Focal brain lesions and intelligence: A study with a new version of Raven's colored matrices

Abstract
Contrasting results have been obtained in previous investigations, which have used the standard version of Raven's Colored Progressive Matrices for studying the effects of localized brain lesion on visual-spatial intelligence. Some of these discrepancies might be due to the fact that specific factors, such as unilateral spatial neglect, could contribute to decreased performance obtained on Raven's test by patients with focal brain lesions. A new set of Colored Matrices, devised to minimize the influence of unilateral spatial neglect without changing the essential features of the original task, was therefore constructed. The test was administered to 76 normal controls, 74 right brain-damaged patients, 87 aphasics, and 61 nonaphasic left brain-damaged patients, in order to study the effect of laterality of lesions and of language impairment on Raven's scores.

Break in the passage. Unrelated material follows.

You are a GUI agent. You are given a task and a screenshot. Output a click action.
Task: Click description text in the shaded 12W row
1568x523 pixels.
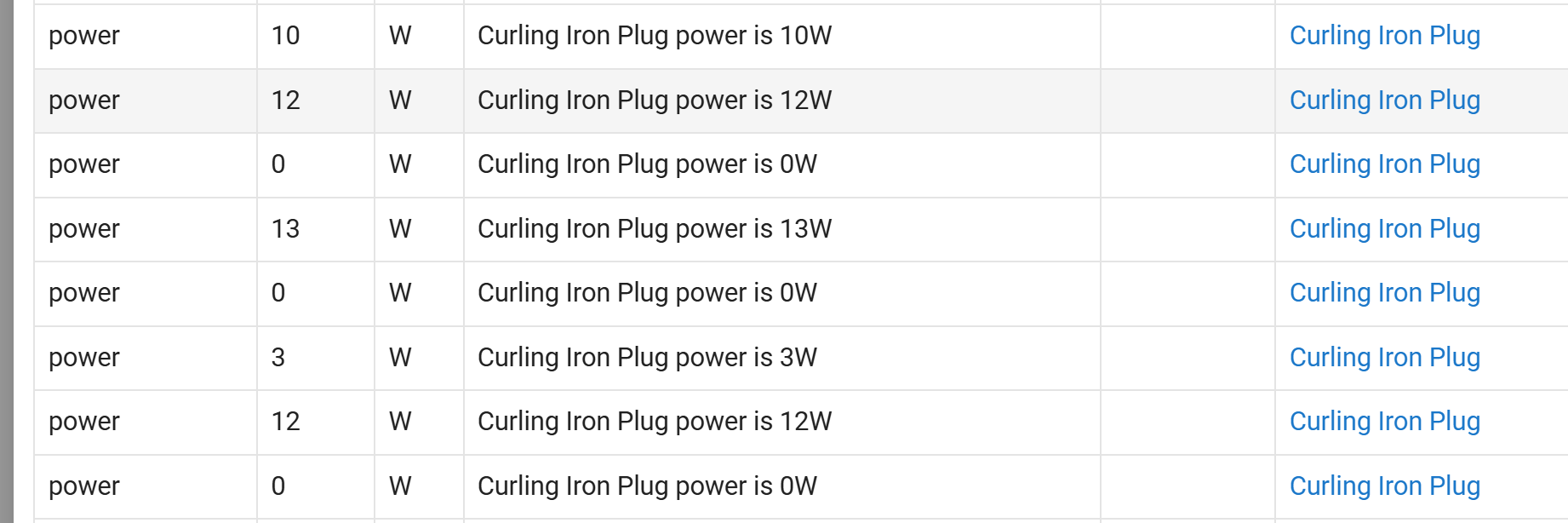point(654,101)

The results show that, if the influence of unilateral spatial neglect is minimized and Raven's scores are corrected in reference to age, educational level, and lesion size, then: no significant differences are observed between right and left brain-damaged patients; aphasics score worse than nonaphasic left brain-damaged patients; impairment is greater in patients with Wernicke's and Global aphasia (i.e., in patients with severe language comprehension disorders) than in patients classified as Broca's, Anomic, or Conduction aphasia; impairment is greater in patients with semantic-lexical discrimination errors than in patients free from semantic-lexical comprehension disorders.